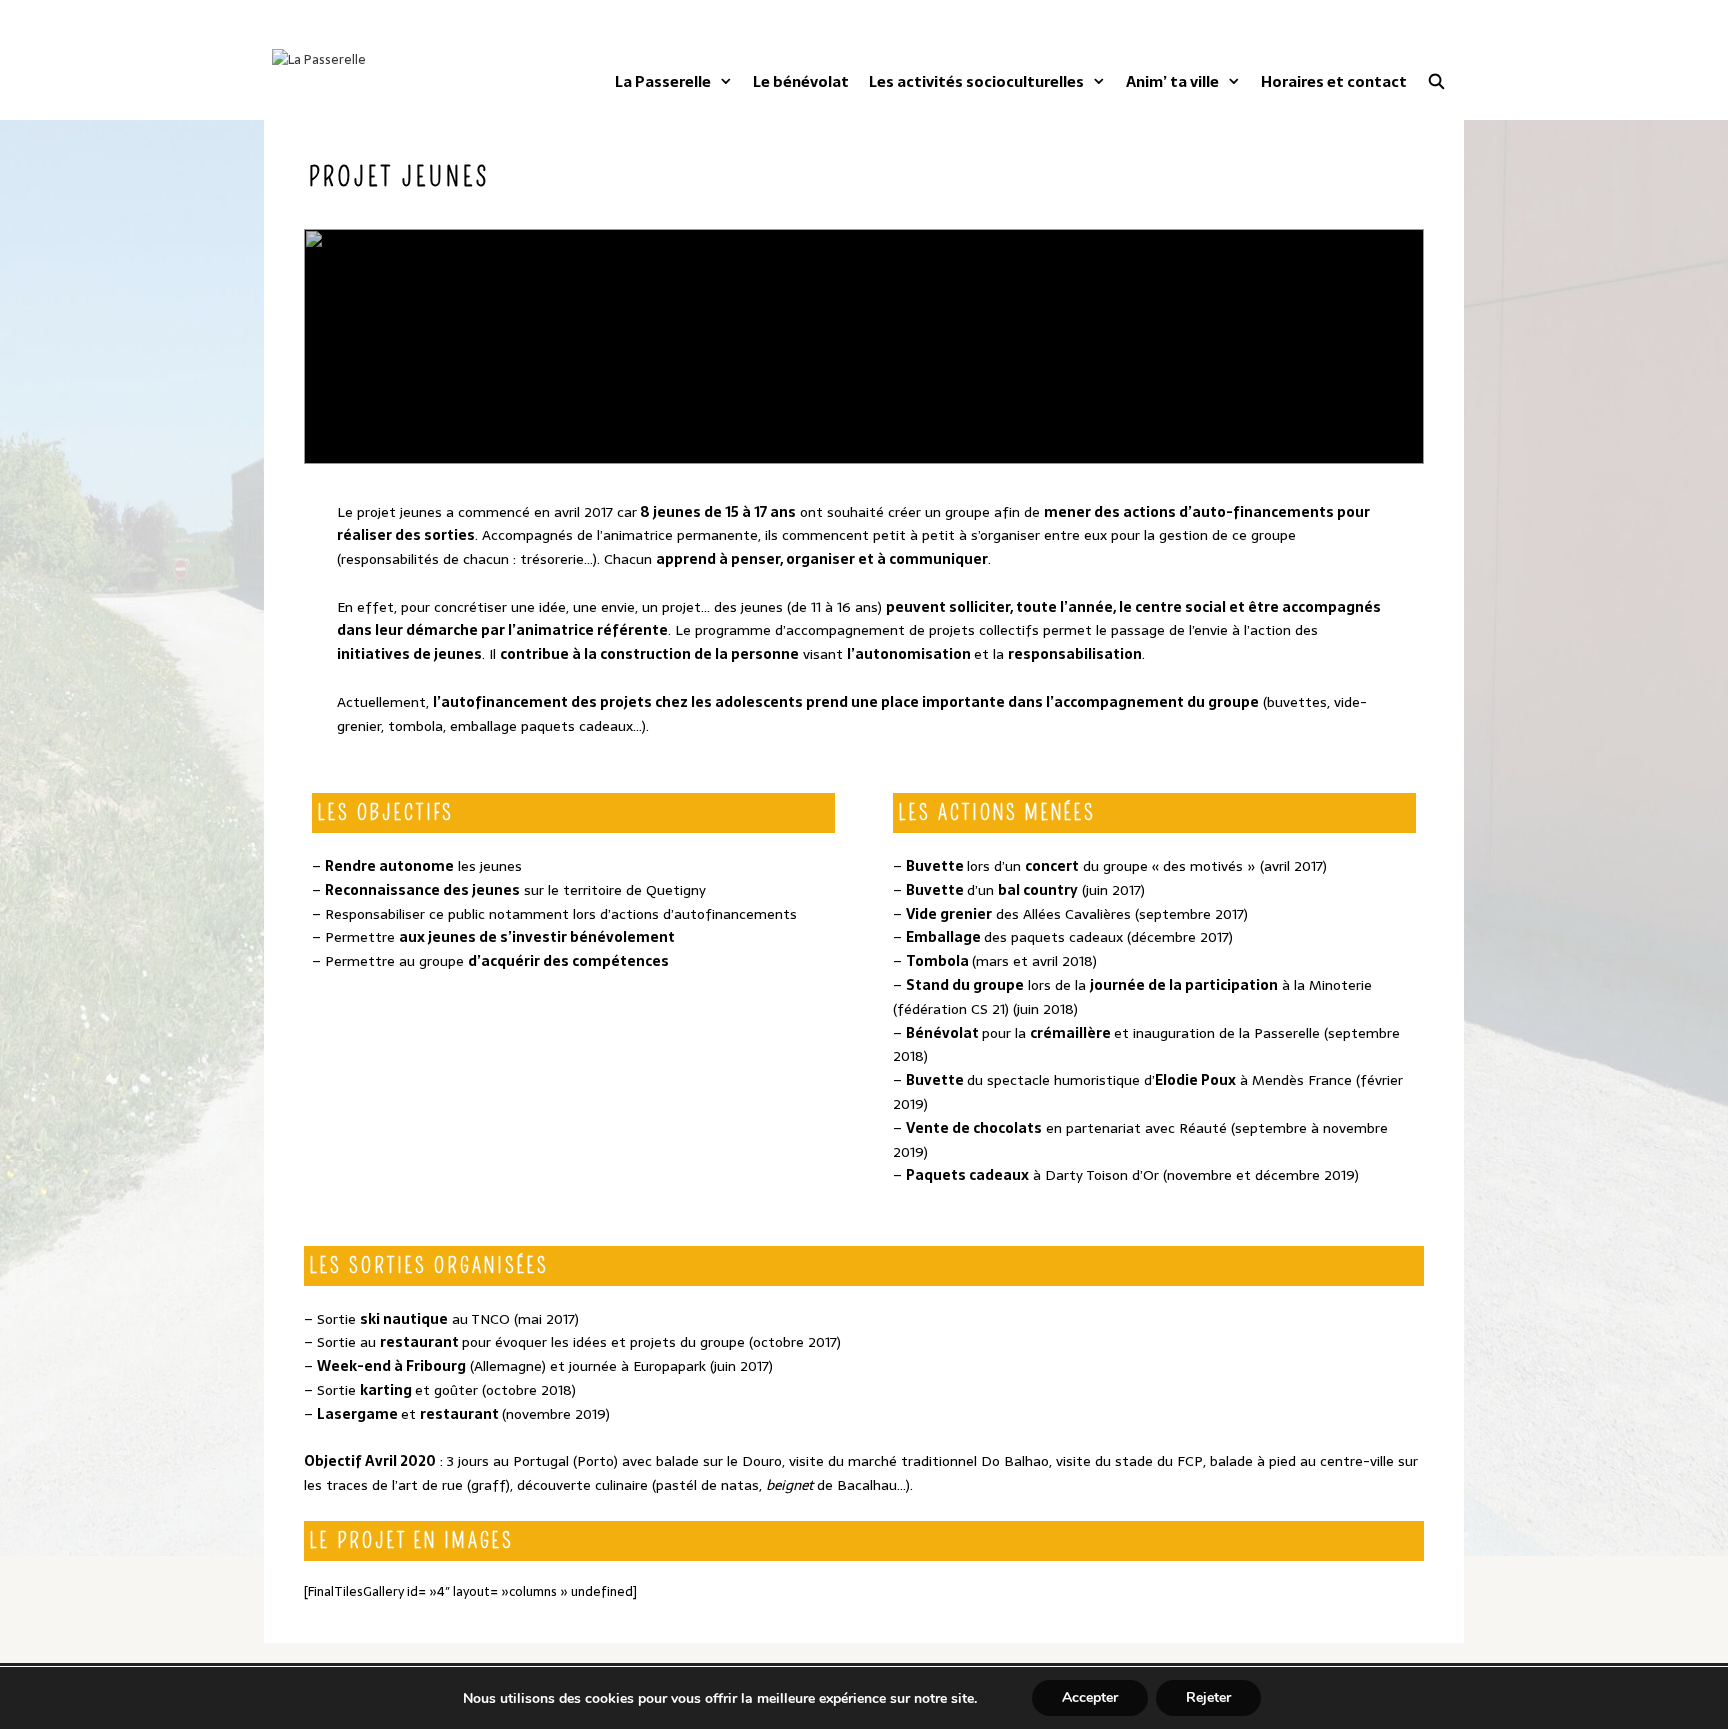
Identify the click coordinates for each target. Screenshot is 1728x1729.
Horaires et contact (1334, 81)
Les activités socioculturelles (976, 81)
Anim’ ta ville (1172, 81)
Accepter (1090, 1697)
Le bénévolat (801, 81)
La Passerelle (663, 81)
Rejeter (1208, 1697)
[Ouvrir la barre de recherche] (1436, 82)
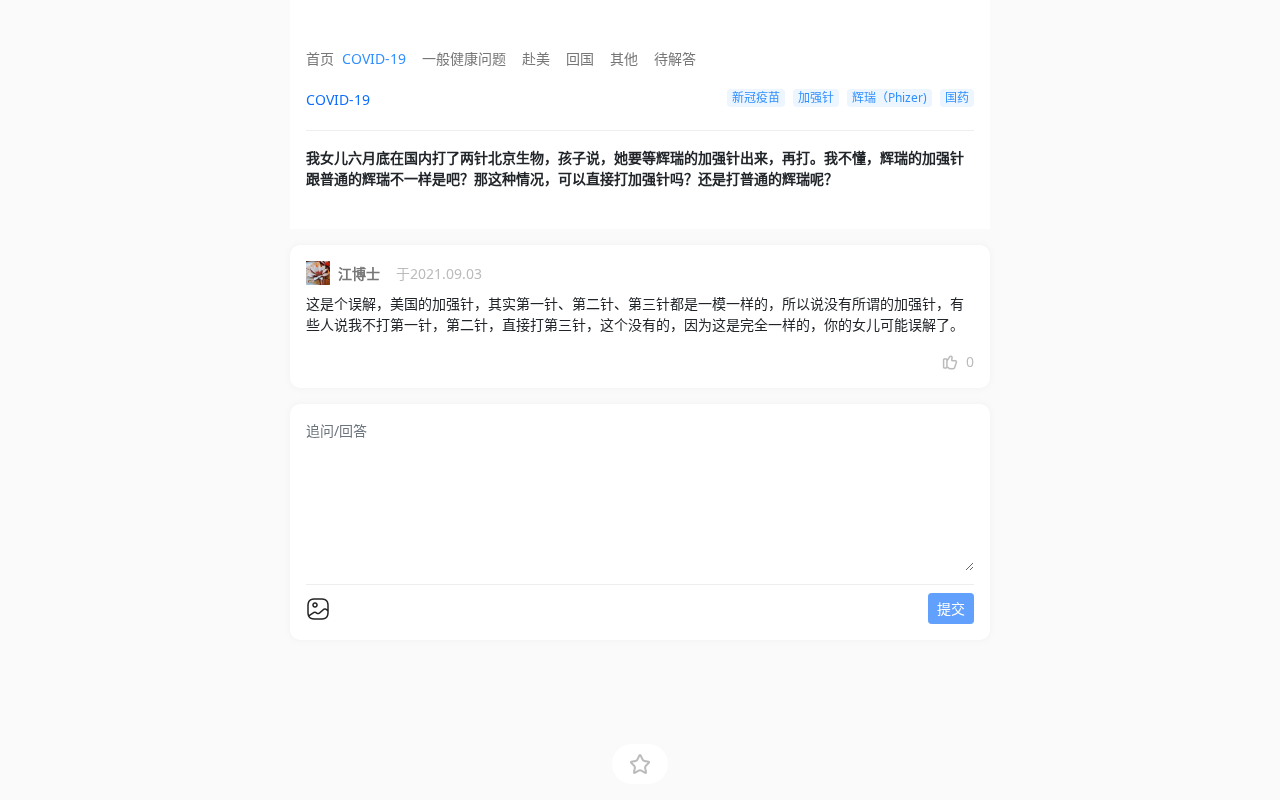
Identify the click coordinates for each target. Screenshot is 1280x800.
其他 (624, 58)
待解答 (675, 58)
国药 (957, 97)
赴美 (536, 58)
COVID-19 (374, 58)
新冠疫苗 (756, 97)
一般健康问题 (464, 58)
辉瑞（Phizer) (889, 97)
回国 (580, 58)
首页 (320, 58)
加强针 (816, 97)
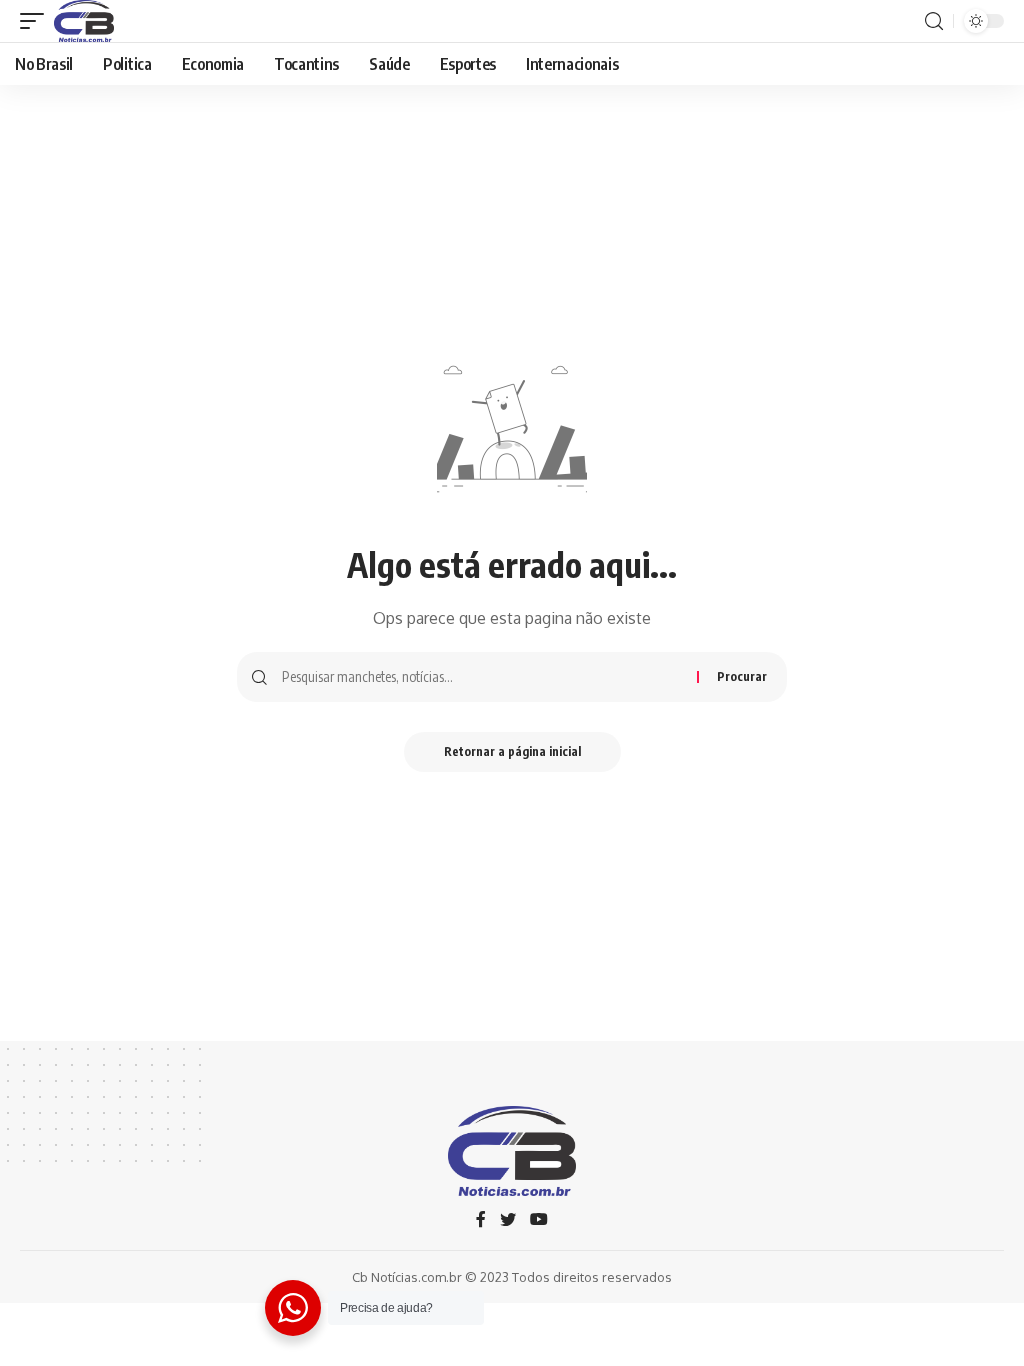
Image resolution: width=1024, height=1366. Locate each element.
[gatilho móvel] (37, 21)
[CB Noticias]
________________________
• **What you will do**
All lines from the one containing "首页 (320, 58)" through the end of the entries, both ends included, should be written out exactly, with no pictures.

• **Output**
首页 (320, 58)
加强针 (816, 97)
Image resolution: width=1024, height=1366. Locate each element.
[gatilho móvel] (37, 21)
[CB Noticias]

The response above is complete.